▸ **Brief**
The goal is an unaltered copy of the records below, minus any images.

(Collected data entries)
BEGIN

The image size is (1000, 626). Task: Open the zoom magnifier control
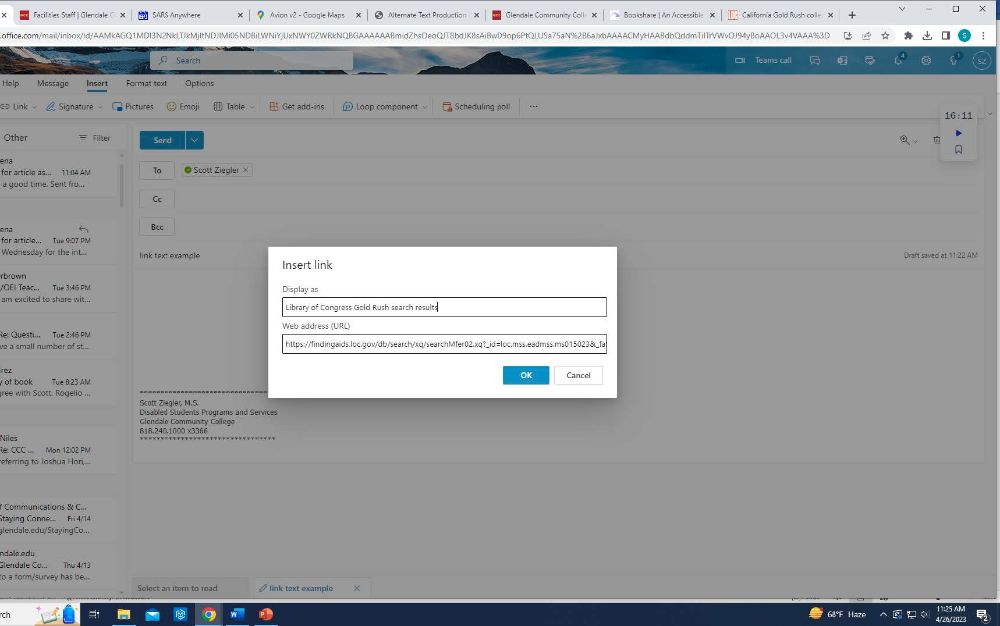[904, 139]
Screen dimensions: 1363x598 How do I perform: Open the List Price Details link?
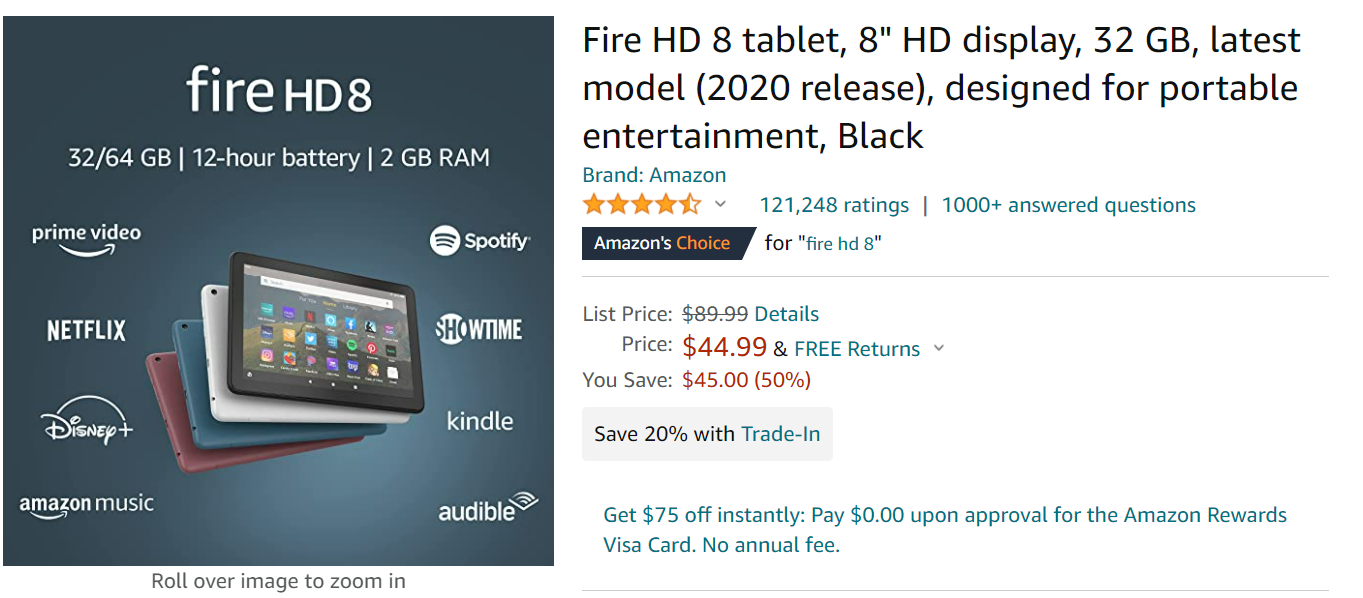(x=786, y=313)
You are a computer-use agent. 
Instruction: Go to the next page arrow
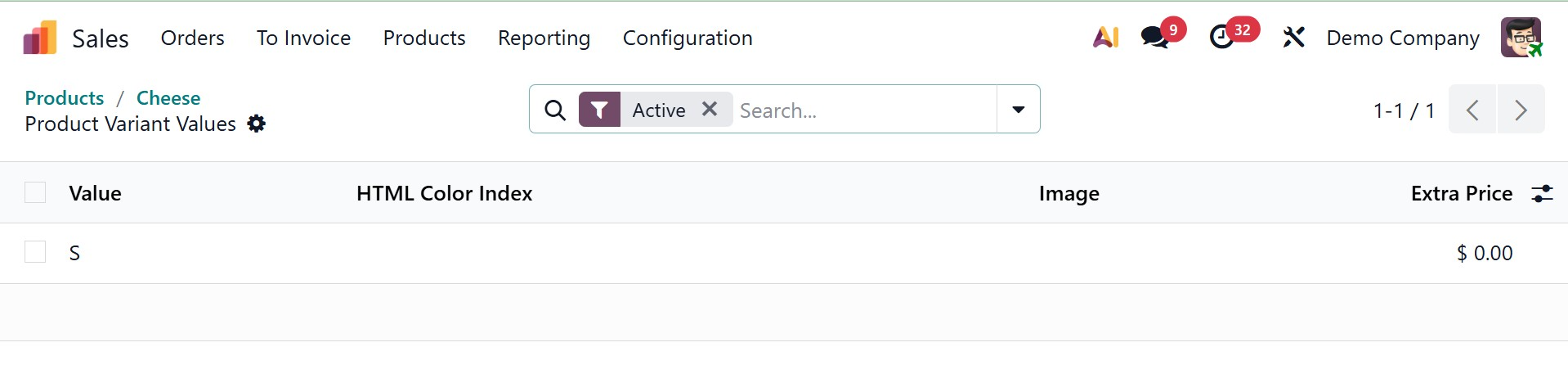[x=1521, y=110]
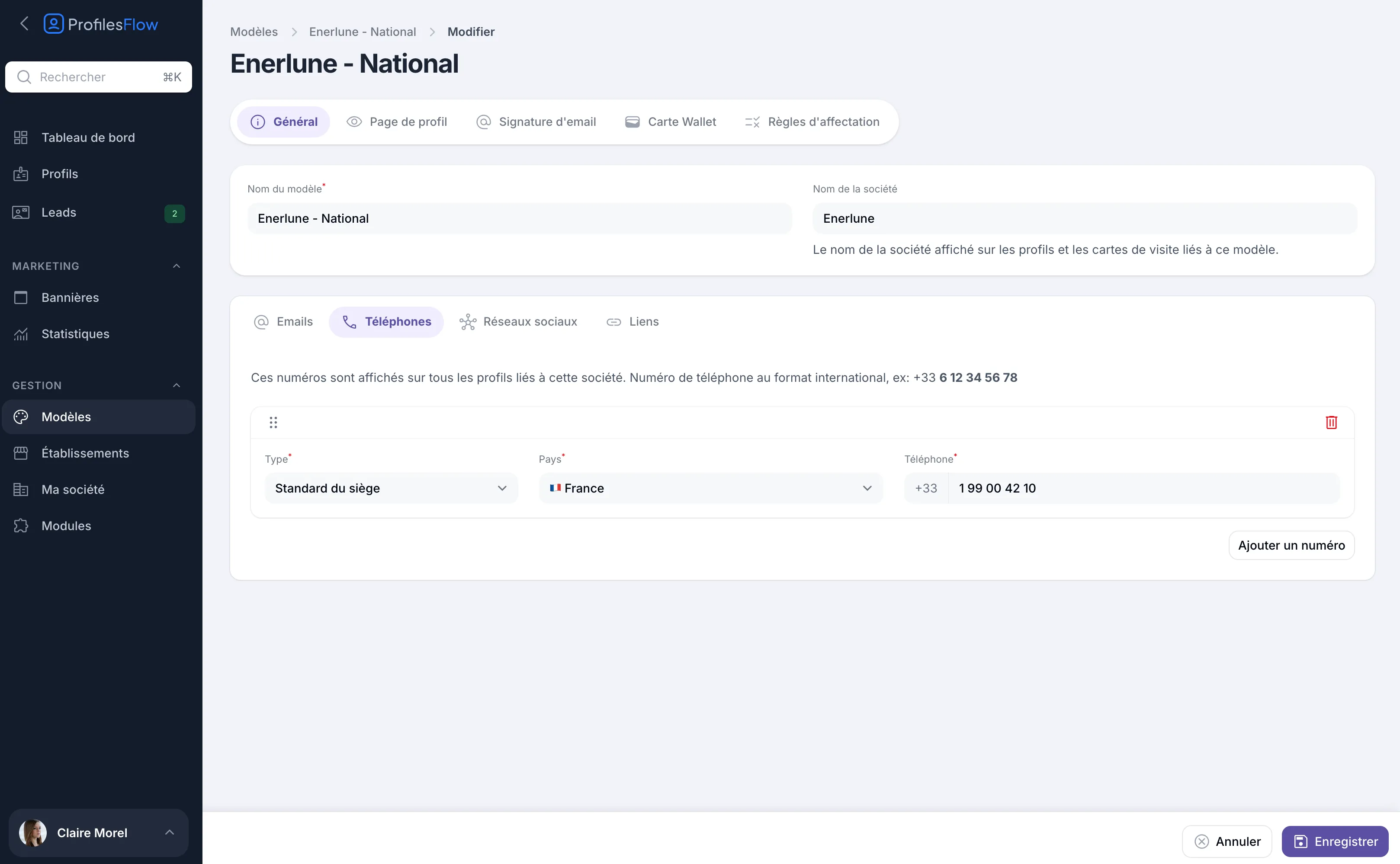Click the back arrow beside ProfilesFlow logo

click(x=24, y=24)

END

▸ **Output of the exercise**
The image size is (1000, 626). Task: Open the zoom magnifier control
[904, 139]
Screen dimensions: 1363x598 How do I perform: Open the List Price Details link?
(x=786, y=313)
You are a computer-use agent. 
Instruction: Go to the next page arrow
[x=1521, y=110]
Click the back arrow beside ProfilesFlow logo

click(x=24, y=24)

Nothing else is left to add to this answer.